So klingt mancher ihrer Raps heute fast schon verzweifelt: „Ich mach’ mein Album, als wär’s das Letzte, was mir bliebe.“

Nun gehörten zu den vornehmsten Aufgaben von HipHop schon immer Identitätsfindung und Selbstbehauptung, wiewohl „Wurzeln & Flügel“ gerade in diesen trüben Zeiten seine Berechtigung hat. Diese Platte ist trotz einiger weniger eingängiger Frauen-Soul-Chöre, trotz des Emanzipationspäckchens, das jede Frau in diesem Geschäft zu tragen hat, vor allem eins: ein klassisches HipHop-Album, das zuvorderst von HipHop berichtet. Dazu werden die einschlägigen Subsparten des Genres bedient: Mit dabei sind der Ich-habe-die-tollsten-Reime-Track („Verteidigung und Angriff“), der Ich-kann-nicht-anders-als-HipHop-leben-Track („Reine Nervensache“), der Ich-und-meine-Kumpels-Track („Wer wir sind“ mit Curse & ItaloReno), der Ich-als-Frau-im-Rap-Business-Track im Duett mit Fiva MC („Egal was ihr sagt“) und der unvermeidliche Wir-feiern-eine-HipHop-Party-Track („Happy Hour“).

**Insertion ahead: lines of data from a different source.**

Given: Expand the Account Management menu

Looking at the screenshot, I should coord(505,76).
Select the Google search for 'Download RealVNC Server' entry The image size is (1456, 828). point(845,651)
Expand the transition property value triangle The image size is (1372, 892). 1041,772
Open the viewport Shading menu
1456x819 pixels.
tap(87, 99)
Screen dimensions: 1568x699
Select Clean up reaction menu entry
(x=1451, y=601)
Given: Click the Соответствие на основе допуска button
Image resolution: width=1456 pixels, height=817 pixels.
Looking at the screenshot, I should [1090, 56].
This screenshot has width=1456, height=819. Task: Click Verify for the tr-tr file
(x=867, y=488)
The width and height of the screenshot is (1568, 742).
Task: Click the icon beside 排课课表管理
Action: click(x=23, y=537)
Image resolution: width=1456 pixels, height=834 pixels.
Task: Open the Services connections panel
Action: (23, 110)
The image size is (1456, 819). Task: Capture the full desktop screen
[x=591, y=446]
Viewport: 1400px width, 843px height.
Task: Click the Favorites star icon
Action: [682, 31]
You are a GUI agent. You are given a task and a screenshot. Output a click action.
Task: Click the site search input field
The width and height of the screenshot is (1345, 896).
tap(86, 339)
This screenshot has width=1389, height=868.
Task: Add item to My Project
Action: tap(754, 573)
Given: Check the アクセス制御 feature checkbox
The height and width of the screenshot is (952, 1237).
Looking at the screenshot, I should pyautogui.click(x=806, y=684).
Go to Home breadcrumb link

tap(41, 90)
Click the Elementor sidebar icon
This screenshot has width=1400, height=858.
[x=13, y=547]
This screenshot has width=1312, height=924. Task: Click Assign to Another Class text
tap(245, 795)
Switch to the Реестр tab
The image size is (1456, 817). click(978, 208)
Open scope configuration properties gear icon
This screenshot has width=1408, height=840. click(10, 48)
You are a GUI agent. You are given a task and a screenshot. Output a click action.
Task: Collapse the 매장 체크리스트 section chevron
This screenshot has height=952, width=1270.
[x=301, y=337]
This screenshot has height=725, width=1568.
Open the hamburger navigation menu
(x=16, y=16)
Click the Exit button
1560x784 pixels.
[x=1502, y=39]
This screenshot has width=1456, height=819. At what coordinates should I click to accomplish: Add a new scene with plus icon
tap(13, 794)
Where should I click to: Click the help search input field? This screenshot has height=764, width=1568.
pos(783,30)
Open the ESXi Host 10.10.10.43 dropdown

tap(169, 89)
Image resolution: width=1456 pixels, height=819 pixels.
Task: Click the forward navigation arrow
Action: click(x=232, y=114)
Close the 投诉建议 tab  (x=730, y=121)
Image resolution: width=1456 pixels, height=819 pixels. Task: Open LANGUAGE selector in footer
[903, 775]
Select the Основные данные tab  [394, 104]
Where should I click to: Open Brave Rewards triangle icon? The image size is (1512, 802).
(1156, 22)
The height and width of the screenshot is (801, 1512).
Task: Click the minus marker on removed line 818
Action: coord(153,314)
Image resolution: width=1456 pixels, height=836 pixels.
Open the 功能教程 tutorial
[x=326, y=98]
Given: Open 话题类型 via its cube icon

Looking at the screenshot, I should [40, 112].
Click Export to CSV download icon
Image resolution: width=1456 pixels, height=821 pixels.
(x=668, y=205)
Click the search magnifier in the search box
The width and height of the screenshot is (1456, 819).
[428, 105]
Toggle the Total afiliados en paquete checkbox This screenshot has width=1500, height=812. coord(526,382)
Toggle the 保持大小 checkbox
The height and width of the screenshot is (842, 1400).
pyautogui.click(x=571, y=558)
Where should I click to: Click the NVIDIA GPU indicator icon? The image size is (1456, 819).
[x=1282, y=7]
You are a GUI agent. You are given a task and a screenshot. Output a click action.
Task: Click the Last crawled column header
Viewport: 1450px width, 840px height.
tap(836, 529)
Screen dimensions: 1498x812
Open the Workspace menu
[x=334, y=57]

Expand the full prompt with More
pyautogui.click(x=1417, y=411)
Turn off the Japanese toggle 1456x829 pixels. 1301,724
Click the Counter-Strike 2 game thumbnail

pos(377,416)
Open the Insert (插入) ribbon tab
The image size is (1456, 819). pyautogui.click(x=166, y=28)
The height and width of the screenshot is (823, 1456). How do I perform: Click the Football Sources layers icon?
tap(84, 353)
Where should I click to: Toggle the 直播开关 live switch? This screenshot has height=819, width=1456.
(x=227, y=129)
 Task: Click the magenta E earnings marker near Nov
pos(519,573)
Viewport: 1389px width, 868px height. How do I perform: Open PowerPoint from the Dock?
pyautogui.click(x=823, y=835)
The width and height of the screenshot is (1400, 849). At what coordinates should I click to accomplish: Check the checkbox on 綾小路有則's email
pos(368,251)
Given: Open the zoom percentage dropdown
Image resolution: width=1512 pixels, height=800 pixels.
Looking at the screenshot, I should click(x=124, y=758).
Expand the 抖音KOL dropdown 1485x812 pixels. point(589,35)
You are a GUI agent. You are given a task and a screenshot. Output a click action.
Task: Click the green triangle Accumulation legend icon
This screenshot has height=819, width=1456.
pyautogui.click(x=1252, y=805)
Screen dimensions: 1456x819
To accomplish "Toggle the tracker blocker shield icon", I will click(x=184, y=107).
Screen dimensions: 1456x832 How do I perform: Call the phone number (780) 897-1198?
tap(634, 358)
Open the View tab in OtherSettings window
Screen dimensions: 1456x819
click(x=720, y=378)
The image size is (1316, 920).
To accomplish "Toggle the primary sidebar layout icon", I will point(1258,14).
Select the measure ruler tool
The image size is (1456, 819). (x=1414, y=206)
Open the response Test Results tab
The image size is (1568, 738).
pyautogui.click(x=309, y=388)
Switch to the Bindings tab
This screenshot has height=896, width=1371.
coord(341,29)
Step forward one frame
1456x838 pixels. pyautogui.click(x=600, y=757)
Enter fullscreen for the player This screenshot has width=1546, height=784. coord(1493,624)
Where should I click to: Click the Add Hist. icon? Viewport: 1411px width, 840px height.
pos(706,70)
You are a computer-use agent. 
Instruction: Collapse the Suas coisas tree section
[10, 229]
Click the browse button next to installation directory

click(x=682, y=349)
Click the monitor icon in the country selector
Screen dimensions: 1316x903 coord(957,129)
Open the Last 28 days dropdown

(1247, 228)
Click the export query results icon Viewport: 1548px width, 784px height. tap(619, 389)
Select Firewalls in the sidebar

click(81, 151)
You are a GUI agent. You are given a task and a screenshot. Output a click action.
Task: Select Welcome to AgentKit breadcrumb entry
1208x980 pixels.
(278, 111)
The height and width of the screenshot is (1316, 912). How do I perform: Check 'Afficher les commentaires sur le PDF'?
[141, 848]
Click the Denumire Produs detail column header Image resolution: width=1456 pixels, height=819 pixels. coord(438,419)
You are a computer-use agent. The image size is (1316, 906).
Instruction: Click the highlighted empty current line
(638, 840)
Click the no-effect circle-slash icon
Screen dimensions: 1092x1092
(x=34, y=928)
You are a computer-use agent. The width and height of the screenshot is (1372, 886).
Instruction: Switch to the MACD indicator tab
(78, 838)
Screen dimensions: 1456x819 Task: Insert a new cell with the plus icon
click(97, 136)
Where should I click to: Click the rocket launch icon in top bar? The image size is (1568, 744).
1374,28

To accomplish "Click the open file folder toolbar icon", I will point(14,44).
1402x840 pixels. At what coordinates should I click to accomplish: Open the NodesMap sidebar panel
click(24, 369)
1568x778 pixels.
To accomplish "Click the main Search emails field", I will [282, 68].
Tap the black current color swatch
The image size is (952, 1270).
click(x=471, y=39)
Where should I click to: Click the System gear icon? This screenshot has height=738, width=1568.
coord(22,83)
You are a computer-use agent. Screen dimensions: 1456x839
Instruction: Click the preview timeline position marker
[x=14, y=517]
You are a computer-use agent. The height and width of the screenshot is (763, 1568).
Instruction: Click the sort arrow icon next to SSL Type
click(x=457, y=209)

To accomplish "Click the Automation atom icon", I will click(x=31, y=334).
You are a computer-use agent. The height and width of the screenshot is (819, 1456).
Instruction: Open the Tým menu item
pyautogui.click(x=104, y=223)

Aber Pyranja kann auch anders. Wenn sie sich wegbewegt vom Reden über Rap, dann sogar weiter weg als die meisten ihrer Kolleginnen und Kollegen: Mal beschwört sie Verbundenheit mit der alten Heimat („Rostock“), mal die Schönheit der Natur („4 Elemente“). Sie wagt sogar das Liebeslied, das sie wegen der allgemeinen Erwartungshaltung eigentlich nie hatte schreiben wollen („Erweiterte Suche“). Schließlich beschreibt sie im programmatischen „Frag nicht“ ihren pragmatischen Feminismus – mutig in einer Szene, in der Frauen immer noch marginalisiert werden und sich oft genug genötigt sehen, ihr Frausein demonstrativ nicht zu thematisieren.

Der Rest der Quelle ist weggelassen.